「殺してからゆっくり探す手もあるよ」 

「見付かるもんか!そして今度こそ、おまえ達はムショ行きだよ」

未美は大声で笑うと、
「いいかい、よく聞きなよ。おまえは水島ということになってる。おまえがいなくなっても、水島が一人になるだけなのよ。死体さえ完璧に始末すれば、犬が一匹いなくなったほどにも騒ぎにならないわ」
と、下びた声で言った。

どうもこれほど頭が回るところをみると、彼女が首謀者かも…。

「さぁ言いなさいよ」

といい終わると、彼女はふらふらと不自然に上体を揺らした。そして体を支えるようにテーブルに手を着いた。

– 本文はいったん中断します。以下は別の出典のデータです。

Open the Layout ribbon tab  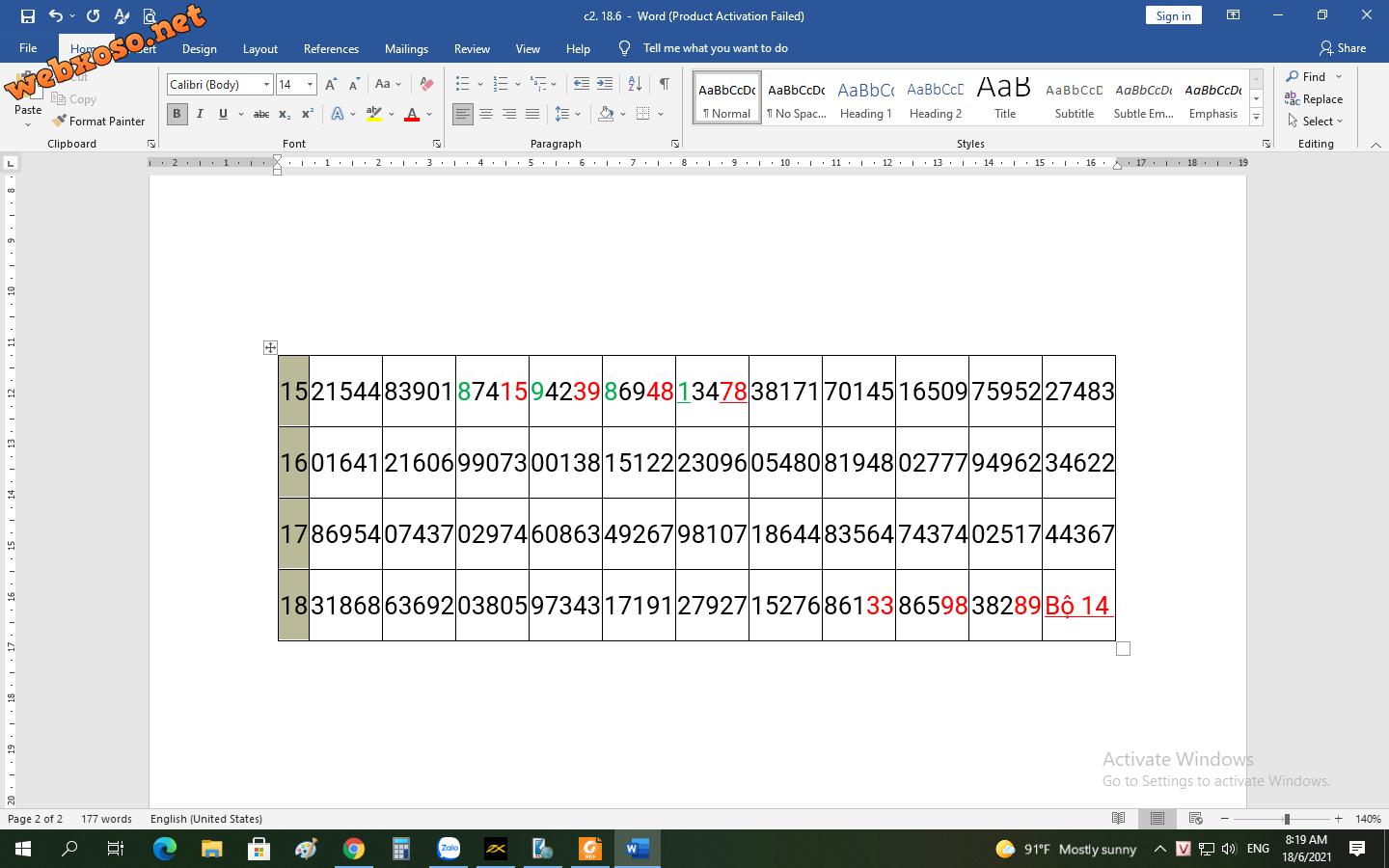[x=259, y=48]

やっと薬が効いてきたようだった。もっと効きめの早いのを作らなくちゃなと思った。

ワインに入れた筋弛緩剤(しびれ薬)は、頭はしっかりしたままだが筋肉という筋肉が緩んでしまい、体の自由が効かなくなるという作用があるのだ。

「ど~した?足がふらついてるよ」

「なに馬鹿なこと言って…。ちょっと立ち眩みしただけよ」
と、彼女はぎこちなく言った。

「薬が効いてきたんだよ」

「何だその薬とは?」

「君たちが飲んだワインに毒薬を入れておいたのさ」

「ふざけたこと言うニャニャロ」

と、彼女はろれつのまわらない声で言うと、膝を着いてしゃがんでしまった。